• _Task to complete_: Retype each of the following records line for line, with no changes.

• _Rows_:
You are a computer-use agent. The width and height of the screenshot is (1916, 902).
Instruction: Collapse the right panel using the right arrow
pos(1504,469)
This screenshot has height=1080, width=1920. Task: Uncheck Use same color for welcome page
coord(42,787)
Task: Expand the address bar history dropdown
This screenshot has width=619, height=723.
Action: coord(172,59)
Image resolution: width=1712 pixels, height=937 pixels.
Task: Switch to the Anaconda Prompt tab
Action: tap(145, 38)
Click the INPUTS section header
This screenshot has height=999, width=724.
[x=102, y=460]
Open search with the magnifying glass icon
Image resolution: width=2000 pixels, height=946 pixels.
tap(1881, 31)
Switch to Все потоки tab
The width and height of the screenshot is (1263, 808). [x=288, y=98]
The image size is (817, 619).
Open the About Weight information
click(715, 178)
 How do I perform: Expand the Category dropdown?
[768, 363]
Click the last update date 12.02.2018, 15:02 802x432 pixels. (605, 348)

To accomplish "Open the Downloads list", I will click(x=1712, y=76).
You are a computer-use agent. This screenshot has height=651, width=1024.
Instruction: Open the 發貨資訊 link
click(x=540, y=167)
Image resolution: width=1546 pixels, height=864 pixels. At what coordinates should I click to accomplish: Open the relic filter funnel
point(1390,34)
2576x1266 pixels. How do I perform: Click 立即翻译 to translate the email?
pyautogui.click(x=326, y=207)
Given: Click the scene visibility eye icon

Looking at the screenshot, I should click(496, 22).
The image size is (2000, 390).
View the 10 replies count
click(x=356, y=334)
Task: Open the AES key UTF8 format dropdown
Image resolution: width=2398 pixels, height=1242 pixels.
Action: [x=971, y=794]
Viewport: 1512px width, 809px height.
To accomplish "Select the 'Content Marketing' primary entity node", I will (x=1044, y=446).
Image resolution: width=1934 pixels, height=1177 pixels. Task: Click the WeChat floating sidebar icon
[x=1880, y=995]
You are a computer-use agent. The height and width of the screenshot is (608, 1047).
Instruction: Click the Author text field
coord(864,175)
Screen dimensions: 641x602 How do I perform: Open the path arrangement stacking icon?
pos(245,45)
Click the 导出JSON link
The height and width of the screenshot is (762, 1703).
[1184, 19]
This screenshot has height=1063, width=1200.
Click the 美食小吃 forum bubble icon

• _Result of this task_:
You are a computer-use agent. The width and height of the screenshot is (1916, 902).
Instruction: Collapse the right panel using the right arrow
pos(1504,469)
This screenshot has height=1080, width=1920. Task: Uncheck Use same color for welcome page
coord(42,787)
Task: Expand the address bar history dropdown
This screenshot has width=619, height=723.
Action: coord(172,59)
Image resolution: width=1712 pixels, height=937 pixels.
Task: Switch to the Anaconda Prompt tab
Action: tap(145, 38)
Click the INPUTS section header
This screenshot has height=999, width=724.
[x=102, y=460]
Open search with the magnifying glass icon
Image resolution: width=2000 pixels, height=946 pixels.
tap(1881, 31)
Switch to Все потоки tab
The width and height of the screenshot is (1263, 808). [x=288, y=98]
The image size is (817, 619).
Open the About Weight information
click(715, 178)
 How do I perform: Expand the Category dropdown?
[768, 363]
Click the last update date 12.02.2018, 15:02 802x432 pixels. (605, 348)

To accomplish "Open the Downloads list", I will click(x=1712, y=76).
You are a computer-use agent. This screenshot has height=651, width=1024.
Instruction: Open the 發貨資訊 link
click(x=540, y=167)
Image resolution: width=1546 pixels, height=864 pixels. At what coordinates should I click to accomplish: Open the relic filter funnel
point(1390,34)
2576x1266 pixels. How do I perform: Click 立即翻译 to translate the email?
pyautogui.click(x=326, y=207)
Given: Click the scene visibility eye icon

Looking at the screenshot, I should click(496, 22).
The image size is (2000, 390).
View the 10 replies count
click(x=356, y=334)
Task: Open the AES key UTF8 format dropdown
Image resolution: width=2398 pixels, height=1242 pixels.
Action: [x=971, y=794]
Viewport: 1512px width, 809px height.
To accomplish "Select the 'Content Marketing' primary entity node", I will (x=1044, y=446).
Image resolution: width=1934 pixels, height=1177 pixels. Task: Click the WeChat floating sidebar icon
[x=1880, y=995]
You are a computer-use agent. The height and width of the screenshot is (608, 1047).
Instruction: Click the Author text field
coord(864,175)
Screen dimensions: 641x602 How do I perform: Open the path arrangement stacking icon?
pos(245,45)
Click the 导出JSON link
The height and width of the screenshot is (762, 1703).
[1184, 19]
This screenshot has height=1063, width=1200.
Click the 美食小吃 forum bubble icon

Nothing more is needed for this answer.